> [EXERCISE TASK]: Repeat the records from the line containing "label: Liens utiles" up to and including the line containing "305) label: Robot-Gamers.RU", swapping "webpages" for "web pages" and changing nothing else.

───── AVAILABLE DATA ─────

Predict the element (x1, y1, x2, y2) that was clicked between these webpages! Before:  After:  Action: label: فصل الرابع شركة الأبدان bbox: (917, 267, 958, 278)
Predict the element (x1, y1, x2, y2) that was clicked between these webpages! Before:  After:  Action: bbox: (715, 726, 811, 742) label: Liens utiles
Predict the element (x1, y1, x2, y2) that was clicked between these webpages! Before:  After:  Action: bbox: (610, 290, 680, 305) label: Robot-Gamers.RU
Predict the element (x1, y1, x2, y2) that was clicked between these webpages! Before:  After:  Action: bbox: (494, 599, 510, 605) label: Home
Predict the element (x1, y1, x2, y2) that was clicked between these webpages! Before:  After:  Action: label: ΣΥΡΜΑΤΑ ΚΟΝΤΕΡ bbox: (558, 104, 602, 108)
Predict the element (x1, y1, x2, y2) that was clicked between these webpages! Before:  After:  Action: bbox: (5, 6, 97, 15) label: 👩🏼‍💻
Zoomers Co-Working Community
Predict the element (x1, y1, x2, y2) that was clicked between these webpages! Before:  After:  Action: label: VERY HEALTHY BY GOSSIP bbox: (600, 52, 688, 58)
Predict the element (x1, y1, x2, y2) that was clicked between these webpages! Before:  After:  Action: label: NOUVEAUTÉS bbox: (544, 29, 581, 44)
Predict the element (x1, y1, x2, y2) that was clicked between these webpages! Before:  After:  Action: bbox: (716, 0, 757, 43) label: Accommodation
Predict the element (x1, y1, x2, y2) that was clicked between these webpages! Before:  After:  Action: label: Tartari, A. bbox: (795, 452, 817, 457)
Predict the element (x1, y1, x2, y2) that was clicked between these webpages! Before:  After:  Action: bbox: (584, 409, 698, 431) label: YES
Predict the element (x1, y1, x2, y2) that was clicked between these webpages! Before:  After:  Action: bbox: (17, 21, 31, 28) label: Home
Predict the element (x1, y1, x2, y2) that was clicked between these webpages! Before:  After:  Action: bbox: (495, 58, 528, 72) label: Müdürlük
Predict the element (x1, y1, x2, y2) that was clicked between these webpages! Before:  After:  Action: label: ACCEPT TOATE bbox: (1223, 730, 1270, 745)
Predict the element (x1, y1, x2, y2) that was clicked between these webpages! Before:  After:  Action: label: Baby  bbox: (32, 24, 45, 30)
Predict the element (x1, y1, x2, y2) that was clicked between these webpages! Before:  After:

─────

> [ANSWER FOR THIS EXERCISE]:
Predict the element (x1, y1, x2, y2) that was clicked between these web pages! Before:  After:  Action: bbox: (715, 726, 811, 742) label: Liens utiles
Predict the element (x1, y1, x2, y2) that was clicked between these web pages! Before:  After:  Action: bbox: (610, 290, 680, 305) label: Robot-Gamers.RU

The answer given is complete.